Jay Hopler

A MORAL VICTORY IS STILL A DEFEAT
March 21, 2016 Hopler Jay

A MORAL VICTORY IS STILL A DEFEAT

 

        It was late in the year and late in the day,

And in Sant’Agnese in Agone

The light was not quite right.

      So late in the year, so late in the day,

 

       It should have been a watery amber

Dripping through that church’s high dome

Windows. Instead, it was a smoldered orange,

       Almost embered,

 

       And it rose from the floor

In front of the main altar, a kind of shimmer

That made of Guidi’s Holy Family an inferior mirage.

       That rose someone left on the floor

 

       In front of the main altar,

Was that where the light was coming from?
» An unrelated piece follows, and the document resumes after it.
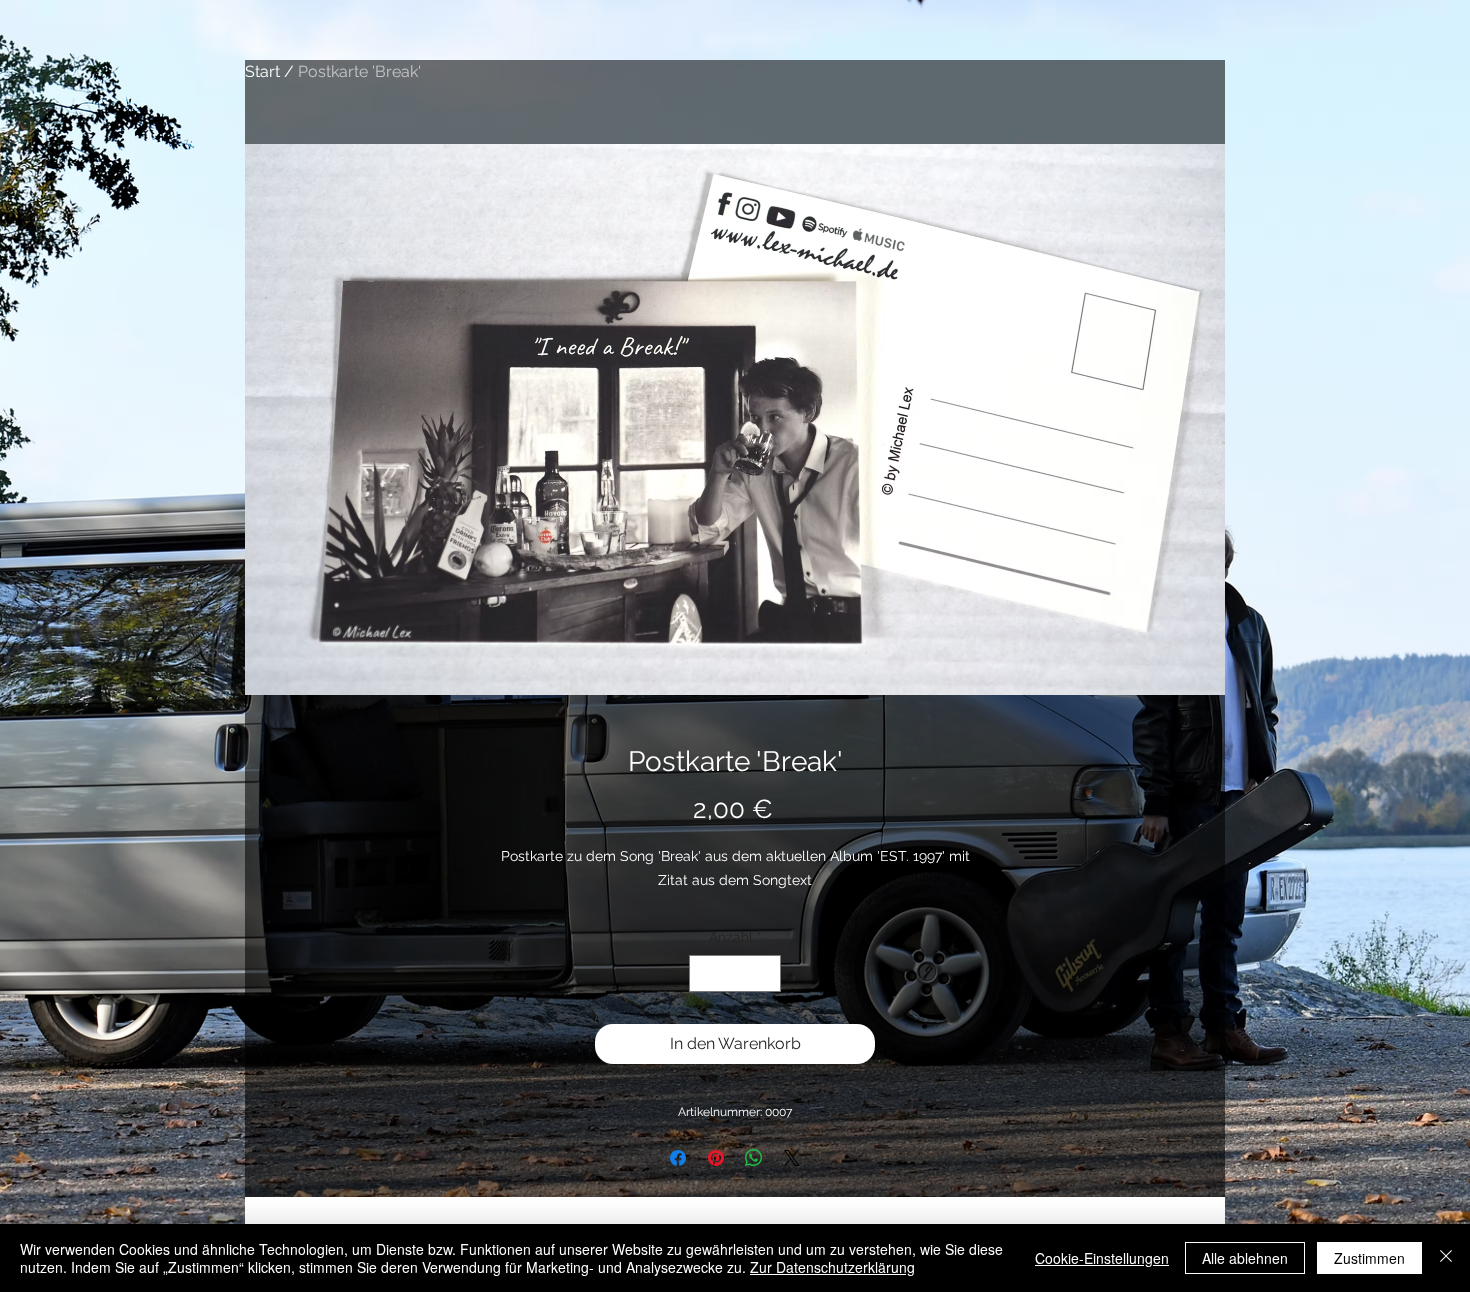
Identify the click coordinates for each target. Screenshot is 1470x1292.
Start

Was it coming from those candles burning

       On the main altar?

 

       No—, the light was shining

From the shrine, from the skull of the saint

Herself! No wonder it was winter,

       The weak sun shining,

 

       Everywhere but there!

The world grown cold and growing dark.

It was late in the year and late in the day.

       Everywhere but there—

Jay Hopler’s most recent book of poetry, The Abridged History of Rainfall, was a finalist for the 2016 National Book Award in Poetry. He teaches in the writing program at the University of South Florida.